I just posted this reply on chromatic's journal:
So, the relicensing has two parts:The first part is directly addressing Allison's worry that asserting a less-restrictve "compilation copyright" than something under the source tree, will invite legal troubles. I responded by disclaiming my compilation copyright.
The second part is my wish to change the src/ tree, which comprises the source for "pugs" executable, to public domain status, by moving all third-party parts out to a separate place (third-party/), and rewriting parts of the contributions where the contributor would like to maintain Artistic2.0b5+GPL license status for their contributions.
All contributions outside the src/ tree remains unaffected.
I thank your contribution in parameter binding and object finalization. Due to the Capture unification and disappearance of References, they need to be rewritten anyway. I regret that you will not participate in the rewrite.
- Disclaiming my compilation-copyright over Pugs does not affect any contributed code.
- Moving third-party code to third-party/ does not affect any contributed code on those third-party code, since they still retain their own license.
- All contributed code outside src/ directory remains unaffected.
- The src/ directory is currently still under Artistic 2.0b5/GPL, but I'd like to relax this restriction, making the "pugs" binary itself public domain software. This will not take effect until the next release.
- The rationale for the src/ change is that I think the social dynamics of the Pugs src/ tree differs from the intent of restrictions imposed by Artistic2.0b14.
- Also, it is more common for research/prototype project to under BSD license, MIT license, or public domain. I'd like to let those projects reuse Pugs's source code, which Artistic2 does not allow.
- Also, it is always possible for TPF (or anybody) to later pick up the public-domain part of Pugs, and redistribute it under Artistic2, or any other license (MPL or BSD, for example). This ensures the possibility for a "production" version of Pugs later adopted by an organization.
- If you have previously committed into src/, and disagree with making your code available without restrictions, then please inform me, just like chromatic did.
Update: It turns out that chromatic thinks MIT license is okay. Pending further communication, maybe there is yet hope of agreement...
Thank you for addressing this so quickly; I very much appreciate it!
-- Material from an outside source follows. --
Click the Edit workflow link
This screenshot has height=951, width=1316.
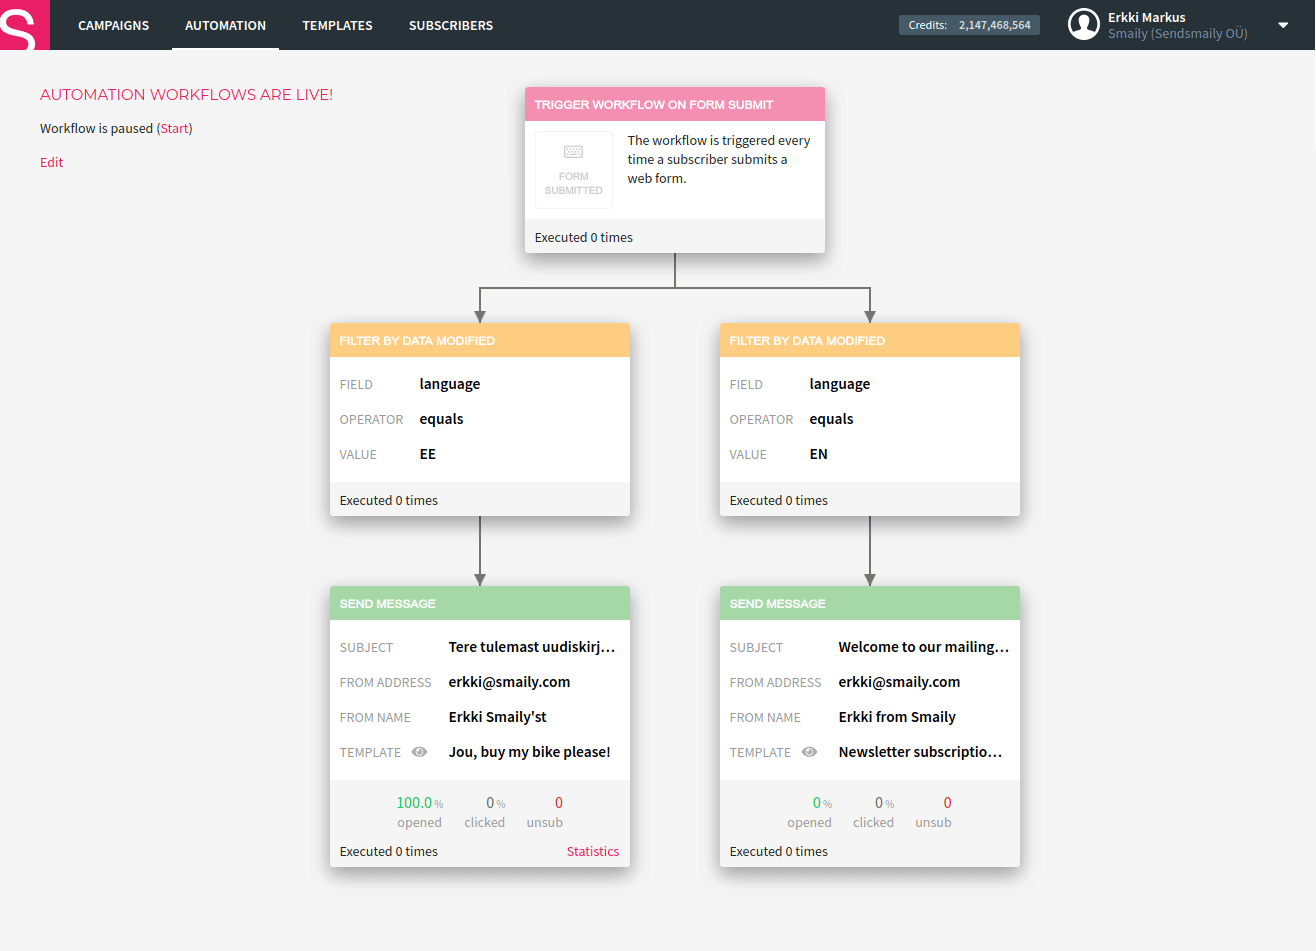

Posted by: chromatic | 2006.04.24 at 01:10 PM
Perhaps it's good to have a LICENSING file in the repository's root, where licenses are mentioned per directory, and where authors can declare their own statements ("I hereby disclaim copyright", "My contributions are under MIT license").
Licensing is important for more than just the src/ tree. I've contributed documentation and tests, both of which I think should be in the public domain, or MIT domain. A centralized administration of licensing information would allow me to pre-emptively re/unlicense my contributions to everything.
And in the future, reading such a file is much easier than browsing through blog comments, IRC logs, and use.perl journals.